> PROBLEM TO SOLVE: Repeat the data below verbatim, from the line containing "1456x819 pixels. How" through the line containing "click(x=446, y=121)", both included.

— START DATA LINES —

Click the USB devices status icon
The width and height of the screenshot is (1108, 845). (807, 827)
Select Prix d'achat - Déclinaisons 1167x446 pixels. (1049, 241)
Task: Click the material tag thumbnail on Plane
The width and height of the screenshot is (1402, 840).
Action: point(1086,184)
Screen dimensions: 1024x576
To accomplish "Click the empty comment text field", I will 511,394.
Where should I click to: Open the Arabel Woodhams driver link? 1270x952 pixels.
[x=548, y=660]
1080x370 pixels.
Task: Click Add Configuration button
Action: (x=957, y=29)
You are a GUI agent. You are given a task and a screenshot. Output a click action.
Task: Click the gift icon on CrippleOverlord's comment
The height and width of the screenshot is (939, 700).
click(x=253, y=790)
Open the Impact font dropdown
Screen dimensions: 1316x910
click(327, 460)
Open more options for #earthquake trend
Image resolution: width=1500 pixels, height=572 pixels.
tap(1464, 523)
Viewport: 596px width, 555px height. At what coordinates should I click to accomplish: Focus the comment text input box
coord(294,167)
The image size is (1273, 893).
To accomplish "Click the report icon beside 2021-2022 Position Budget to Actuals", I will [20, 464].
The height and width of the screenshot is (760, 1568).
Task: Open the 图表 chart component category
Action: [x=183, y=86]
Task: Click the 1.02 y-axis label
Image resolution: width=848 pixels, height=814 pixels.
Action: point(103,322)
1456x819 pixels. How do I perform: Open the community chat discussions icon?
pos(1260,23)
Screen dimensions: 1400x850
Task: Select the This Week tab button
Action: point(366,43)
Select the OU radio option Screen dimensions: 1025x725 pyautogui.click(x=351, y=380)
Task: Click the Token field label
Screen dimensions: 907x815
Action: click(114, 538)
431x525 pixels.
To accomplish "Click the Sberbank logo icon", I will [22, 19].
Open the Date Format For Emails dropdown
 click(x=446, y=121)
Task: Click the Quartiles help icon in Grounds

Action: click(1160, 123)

— END DATA LINES —

> ANSWER IN FULL:
1456x819 pixels. How do I perform: Open the community chat discussions icon?
pos(1260,23)
Screen dimensions: 1400x850
Task: Select the This Week tab button
Action: point(366,43)
Select the OU radio option Screen dimensions: 1025x725 pyautogui.click(x=351, y=380)
Task: Click the Token field label
Screen dimensions: 907x815
Action: click(114, 538)
431x525 pixels.
To accomplish "Click the Sberbank logo icon", I will [22, 19].
Open the Date Format For Emails dropdown
 click(x=446, y=121)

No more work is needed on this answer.